Initial short-interval follow-up mammography examinations had a lower sensitivity for detecting breast cancer within 12 months than other diagnostic mammograms (61% for short-interval follow-up vs 80% for diagnostic mammograms reported in the literature). However, sensitivity within the 6-month interval that is usually recommended for subsequent follow-up was 83%. Accuracy of short-interval follow-up mammograms was influenced by few patient and radiologist characteristics.
Women with probably benign abnormalities noted on screening or diagnostic mammograms often receive recommendations to obtain a diagnostic mammogram in 6 months. These diagnostic mammograms, or short-interval follow-up examinations, are surprisingly common . Short-interval follow-up examinations are most often recommended for women with a BI-RADS category 3, probably benign, mammogram assessment after a full diagnostic workup [2, 3]. Because probably benign lesions have a low probability of malignancy (< 2%) [1–8], they are recommended for periodic short-interval follow-up surveillance rather than immediate biopsy to avoid unnecessary invasive procedures, patient anxiety, and medical costs [9–12]. Numerous previous studies have shown that periodic short-interval follow-up surveillance appropriately detects visible changes in probably benign lesions that represent small malignant tumors at an early stage and have a favorable prognosis [1, 2, 5–8].
Despite the frequency of short-interval follow-up examinations in clinical practice, few data such as sensitivity and specificity are available on the performance characteristics of these examinations.

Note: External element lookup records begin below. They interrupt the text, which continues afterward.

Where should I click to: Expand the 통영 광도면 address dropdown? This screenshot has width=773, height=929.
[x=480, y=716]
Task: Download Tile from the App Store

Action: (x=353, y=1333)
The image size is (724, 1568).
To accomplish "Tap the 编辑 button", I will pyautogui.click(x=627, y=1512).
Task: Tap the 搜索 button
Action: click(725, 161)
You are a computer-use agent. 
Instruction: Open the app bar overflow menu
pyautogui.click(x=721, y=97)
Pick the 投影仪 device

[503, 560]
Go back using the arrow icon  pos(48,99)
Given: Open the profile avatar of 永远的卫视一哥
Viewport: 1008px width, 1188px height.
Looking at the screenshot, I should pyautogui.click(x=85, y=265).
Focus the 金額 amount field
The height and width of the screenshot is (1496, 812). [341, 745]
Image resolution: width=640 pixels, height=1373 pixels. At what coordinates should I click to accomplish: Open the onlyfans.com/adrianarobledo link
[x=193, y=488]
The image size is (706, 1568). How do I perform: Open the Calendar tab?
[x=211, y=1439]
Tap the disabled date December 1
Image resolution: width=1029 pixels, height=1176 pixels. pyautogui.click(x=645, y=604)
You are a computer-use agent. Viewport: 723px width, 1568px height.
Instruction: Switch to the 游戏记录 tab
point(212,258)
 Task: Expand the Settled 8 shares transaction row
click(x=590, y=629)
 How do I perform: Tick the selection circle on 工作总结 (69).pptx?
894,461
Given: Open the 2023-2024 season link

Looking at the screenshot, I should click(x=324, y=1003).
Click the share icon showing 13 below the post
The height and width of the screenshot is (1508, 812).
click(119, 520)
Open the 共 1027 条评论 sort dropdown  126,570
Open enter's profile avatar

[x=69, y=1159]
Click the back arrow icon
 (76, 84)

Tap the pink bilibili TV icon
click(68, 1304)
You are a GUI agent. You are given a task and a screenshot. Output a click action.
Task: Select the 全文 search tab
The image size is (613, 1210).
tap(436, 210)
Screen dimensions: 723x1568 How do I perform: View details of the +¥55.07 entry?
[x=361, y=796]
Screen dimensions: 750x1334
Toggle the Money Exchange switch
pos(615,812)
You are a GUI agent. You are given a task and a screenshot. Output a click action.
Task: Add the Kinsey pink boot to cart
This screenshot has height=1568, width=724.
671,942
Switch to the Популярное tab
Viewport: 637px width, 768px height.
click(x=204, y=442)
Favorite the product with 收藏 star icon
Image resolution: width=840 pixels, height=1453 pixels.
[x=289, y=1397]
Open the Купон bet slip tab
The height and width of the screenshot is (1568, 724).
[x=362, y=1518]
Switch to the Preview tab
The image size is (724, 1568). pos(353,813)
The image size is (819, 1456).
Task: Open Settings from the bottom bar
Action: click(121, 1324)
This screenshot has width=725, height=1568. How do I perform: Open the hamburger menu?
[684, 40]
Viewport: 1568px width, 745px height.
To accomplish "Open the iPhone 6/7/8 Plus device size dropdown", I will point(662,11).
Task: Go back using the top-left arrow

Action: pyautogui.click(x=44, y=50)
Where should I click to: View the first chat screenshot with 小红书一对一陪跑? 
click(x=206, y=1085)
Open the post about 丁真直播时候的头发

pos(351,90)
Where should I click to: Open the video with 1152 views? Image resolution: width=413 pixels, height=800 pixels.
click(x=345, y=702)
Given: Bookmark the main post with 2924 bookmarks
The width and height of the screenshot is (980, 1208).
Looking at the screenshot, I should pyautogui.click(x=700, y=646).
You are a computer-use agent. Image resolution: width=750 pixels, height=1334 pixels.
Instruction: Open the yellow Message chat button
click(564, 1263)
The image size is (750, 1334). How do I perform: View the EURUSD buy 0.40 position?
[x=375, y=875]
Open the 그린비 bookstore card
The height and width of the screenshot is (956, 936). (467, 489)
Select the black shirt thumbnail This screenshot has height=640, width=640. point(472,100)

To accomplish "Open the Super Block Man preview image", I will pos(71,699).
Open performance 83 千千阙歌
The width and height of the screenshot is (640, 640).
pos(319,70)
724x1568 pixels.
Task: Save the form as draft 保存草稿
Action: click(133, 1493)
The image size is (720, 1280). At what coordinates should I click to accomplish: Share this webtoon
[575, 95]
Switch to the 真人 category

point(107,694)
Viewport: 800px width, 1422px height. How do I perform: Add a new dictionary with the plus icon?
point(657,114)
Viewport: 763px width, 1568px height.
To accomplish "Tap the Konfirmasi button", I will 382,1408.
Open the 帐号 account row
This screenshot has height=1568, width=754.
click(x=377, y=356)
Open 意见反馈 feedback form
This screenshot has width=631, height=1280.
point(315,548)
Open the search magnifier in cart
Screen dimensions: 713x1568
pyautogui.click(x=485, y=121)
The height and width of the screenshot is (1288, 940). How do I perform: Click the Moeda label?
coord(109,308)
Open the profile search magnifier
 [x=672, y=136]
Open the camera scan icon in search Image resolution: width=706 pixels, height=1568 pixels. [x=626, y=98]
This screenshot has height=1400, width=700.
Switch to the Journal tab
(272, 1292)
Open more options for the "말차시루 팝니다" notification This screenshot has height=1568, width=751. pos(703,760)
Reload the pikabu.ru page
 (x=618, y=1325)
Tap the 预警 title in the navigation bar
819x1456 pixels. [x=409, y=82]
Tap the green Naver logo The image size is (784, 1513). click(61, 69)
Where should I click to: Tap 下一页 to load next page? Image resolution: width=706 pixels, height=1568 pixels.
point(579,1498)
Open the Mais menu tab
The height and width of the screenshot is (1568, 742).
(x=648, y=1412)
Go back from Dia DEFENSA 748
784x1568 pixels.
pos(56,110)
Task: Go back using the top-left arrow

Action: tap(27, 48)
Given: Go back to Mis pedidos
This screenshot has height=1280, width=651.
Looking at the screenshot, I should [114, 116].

Our study was stimulated by data available on the Website of the National Cancer Institute provided by the Breast Cancer Surveillance Consortium (BCSC) . One table on this Website shows performance characteristics of diagnostic mammography examinations in the United States. The reported sensitivity of short-interval follow-up examinations was substantially lower than that of other diagnostic examinations (55.8% vs 79.8%) [1, 13]. We found this lower sensitivity of concern because it suggests that nearly one half of breast cancers are missed on these short-interval follow-up examinations.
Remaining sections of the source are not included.